Carter flieht aus der Arrestzelle, gerät auf seiner Flucht vor den Militärs und herumziehenden Indianern in eine kleine Höhle, findet dort ein Amulett und sich selbst kurze Zeit später in einer seltsam gelblichen Wüste wieder. Er ist, was er noch nicht weiß, mit Hilfe des Amuletts auf den Planeten Mars gelangt. Dieser ist ein Stern im kulturellen Niedergang. Die Landschaft ist ausgetrocknet, Ruinenstädte zeugen von einstigem Glanz seiner Kulturen. Doch trotz zunehmender Wasserknappheit ist der Planet noch von einer Vielzahl verschiedener Rassen und Stämme bevölkert, deren Verhältnis zueinander von tiefer Feindschaft geprägt ist. Der Kriegsdienstverweigerer gerät so in einen veritablen Bürgerkrieg, um sich dort zu bewähren und zum Helden zu werden. Und er dient dabei als Sinnbild dafür, daß knapper werdende Rohstoffe, in diesem Falle Wasser, stets auch zu Verteilungskämpfen führen. Es versteht sich von selbst, daß eine schöne, menschenähnliche Prinzessin zur Abrundung der Abenteuergeschichte nicht fehlen darf.

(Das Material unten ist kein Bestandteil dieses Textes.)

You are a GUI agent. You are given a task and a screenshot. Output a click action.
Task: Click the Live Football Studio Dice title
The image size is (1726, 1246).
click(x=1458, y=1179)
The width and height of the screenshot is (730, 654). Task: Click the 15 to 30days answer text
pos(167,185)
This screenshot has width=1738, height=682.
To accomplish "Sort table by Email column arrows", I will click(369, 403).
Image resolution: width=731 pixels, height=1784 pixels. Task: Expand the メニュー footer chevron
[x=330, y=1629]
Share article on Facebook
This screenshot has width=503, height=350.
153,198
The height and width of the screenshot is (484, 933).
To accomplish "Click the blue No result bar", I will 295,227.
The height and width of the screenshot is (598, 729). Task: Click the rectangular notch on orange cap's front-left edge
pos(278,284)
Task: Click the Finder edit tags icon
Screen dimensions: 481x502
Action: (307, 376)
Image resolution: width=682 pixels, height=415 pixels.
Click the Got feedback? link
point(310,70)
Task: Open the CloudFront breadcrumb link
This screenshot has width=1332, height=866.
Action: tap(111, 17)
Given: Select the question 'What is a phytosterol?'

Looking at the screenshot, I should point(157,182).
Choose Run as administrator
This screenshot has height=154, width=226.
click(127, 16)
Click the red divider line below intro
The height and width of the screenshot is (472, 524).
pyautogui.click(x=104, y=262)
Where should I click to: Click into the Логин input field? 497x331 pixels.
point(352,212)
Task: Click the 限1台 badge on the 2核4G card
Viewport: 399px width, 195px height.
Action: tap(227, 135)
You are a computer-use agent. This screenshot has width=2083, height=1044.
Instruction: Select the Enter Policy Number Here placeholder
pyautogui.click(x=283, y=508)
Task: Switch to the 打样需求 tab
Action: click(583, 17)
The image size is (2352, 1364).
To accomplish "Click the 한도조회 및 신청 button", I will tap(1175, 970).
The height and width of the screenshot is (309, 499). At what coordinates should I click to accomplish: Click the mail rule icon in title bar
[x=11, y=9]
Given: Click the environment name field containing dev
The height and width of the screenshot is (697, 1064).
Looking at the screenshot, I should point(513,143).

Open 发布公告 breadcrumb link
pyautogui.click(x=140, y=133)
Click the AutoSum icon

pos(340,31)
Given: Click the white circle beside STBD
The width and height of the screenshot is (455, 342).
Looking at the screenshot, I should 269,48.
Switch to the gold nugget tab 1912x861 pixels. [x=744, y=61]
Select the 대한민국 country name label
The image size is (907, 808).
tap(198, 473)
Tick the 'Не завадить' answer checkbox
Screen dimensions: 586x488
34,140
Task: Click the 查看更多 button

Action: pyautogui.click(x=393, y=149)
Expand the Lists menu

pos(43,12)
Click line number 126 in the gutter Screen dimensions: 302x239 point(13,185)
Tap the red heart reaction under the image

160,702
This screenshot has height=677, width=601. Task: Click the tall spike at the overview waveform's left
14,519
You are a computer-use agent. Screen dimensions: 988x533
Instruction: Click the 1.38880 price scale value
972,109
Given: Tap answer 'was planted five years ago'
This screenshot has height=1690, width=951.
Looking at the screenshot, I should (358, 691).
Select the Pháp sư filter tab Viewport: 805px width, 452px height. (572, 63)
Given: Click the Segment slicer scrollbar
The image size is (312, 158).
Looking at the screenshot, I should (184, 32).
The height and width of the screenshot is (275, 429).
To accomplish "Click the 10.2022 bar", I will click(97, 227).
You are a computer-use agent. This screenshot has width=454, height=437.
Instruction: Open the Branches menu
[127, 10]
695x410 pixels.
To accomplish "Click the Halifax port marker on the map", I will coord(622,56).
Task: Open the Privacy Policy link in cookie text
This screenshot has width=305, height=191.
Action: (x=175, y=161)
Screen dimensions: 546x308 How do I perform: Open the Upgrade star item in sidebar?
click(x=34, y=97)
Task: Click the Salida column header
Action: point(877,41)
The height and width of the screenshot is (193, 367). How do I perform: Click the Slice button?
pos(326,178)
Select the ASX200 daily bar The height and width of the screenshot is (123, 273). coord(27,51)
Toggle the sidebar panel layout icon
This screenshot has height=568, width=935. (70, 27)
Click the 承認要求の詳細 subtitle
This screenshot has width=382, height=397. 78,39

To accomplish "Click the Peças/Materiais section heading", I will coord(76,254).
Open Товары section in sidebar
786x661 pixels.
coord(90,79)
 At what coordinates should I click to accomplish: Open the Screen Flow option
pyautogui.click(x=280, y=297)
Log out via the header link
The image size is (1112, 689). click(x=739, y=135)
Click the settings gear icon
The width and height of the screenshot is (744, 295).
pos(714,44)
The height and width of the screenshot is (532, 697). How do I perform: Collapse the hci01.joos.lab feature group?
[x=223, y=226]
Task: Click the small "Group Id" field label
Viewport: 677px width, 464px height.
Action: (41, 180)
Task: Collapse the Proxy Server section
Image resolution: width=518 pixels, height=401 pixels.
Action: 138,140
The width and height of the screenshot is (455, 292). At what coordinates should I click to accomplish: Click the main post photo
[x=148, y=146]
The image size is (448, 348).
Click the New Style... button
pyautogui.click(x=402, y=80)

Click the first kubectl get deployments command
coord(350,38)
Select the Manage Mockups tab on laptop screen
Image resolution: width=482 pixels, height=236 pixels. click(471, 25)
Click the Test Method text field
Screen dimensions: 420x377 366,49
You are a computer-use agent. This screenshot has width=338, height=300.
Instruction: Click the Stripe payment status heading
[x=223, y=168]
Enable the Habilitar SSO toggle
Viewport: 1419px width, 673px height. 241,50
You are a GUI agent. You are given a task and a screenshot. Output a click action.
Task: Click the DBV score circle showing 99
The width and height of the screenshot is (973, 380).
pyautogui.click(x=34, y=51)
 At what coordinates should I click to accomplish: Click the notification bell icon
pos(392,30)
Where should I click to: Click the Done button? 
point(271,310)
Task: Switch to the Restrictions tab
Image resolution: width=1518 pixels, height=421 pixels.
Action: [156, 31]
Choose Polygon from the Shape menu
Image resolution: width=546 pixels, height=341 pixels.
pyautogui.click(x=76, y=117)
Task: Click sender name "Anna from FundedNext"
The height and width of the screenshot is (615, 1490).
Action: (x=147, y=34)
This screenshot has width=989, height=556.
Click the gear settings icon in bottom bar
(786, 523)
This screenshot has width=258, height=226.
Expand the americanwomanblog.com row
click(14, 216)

Regisseur Andrew Stanton, zweifacher Oscar-Preisträger, hat die fiktive Welt des roten Planeten liebevoll und beeindruckend in den Rahmen eines 3-D-Films gepackt. Vor allem die bezaubernde Architektur der Marszivilisation hat so gar nichts vom sterilen Geist der im SF-Genre oft dominierenden amerikanischen Moderne. Die Gebäude und Räume bilden eine faszinierende Mischung organischer Stilelemente. Hier meint man ein Zitat H.R.Gigers zu finden, dort eine Prise Jugendstil. Fantasy-Archaik, klassische Antike und eine ordentliche Portion Steampunk verbinden sich zu einer Synthese, die dem Zuschauer zum futuristischen Augenschmaus gereicht. Große und kleine Flugmaschinen sehen aus wie eiserne Libellen, das Wüstenvolk der Tharks trägt in verfallenen Amphitheatern blutige Schaukämpfe aus. Die Städte der humanoiden Kulturen zeigen äußerlich Anklänge an tibetische und altägyptische Anlagen. Die Innenräume präsentieren sich als Mischung römischer Wohnkultur und gotischer Sakralhallen. Wandelt sich der Wild-West-Bürger John Carter optisch zu einer Art „Conan der Barbar“ im Erscheinungsbild eines Fantasy-Kriegers, so zitiert Prinzessin Dejah Thoris durch ihre großflächige Körperbemalung die Kultur der neuseeländischen Maori. All dies wurde eingebettet in eine wüstenartige Landschaft, die man beim wochenlangen Dreh in Utah einzufangen in der Lage war.

Regisseur Stanton, ein bekennender John-Carter-Fan, gab bekannt, daß bei entsprechender Publikumsresonanz die Weiterführung der Geschichte als Trilogie geplant sei. Das Ergebnis seiner Arbeit ist so gelungen, daß dem eigentlich nichts im Wege stehen sollte.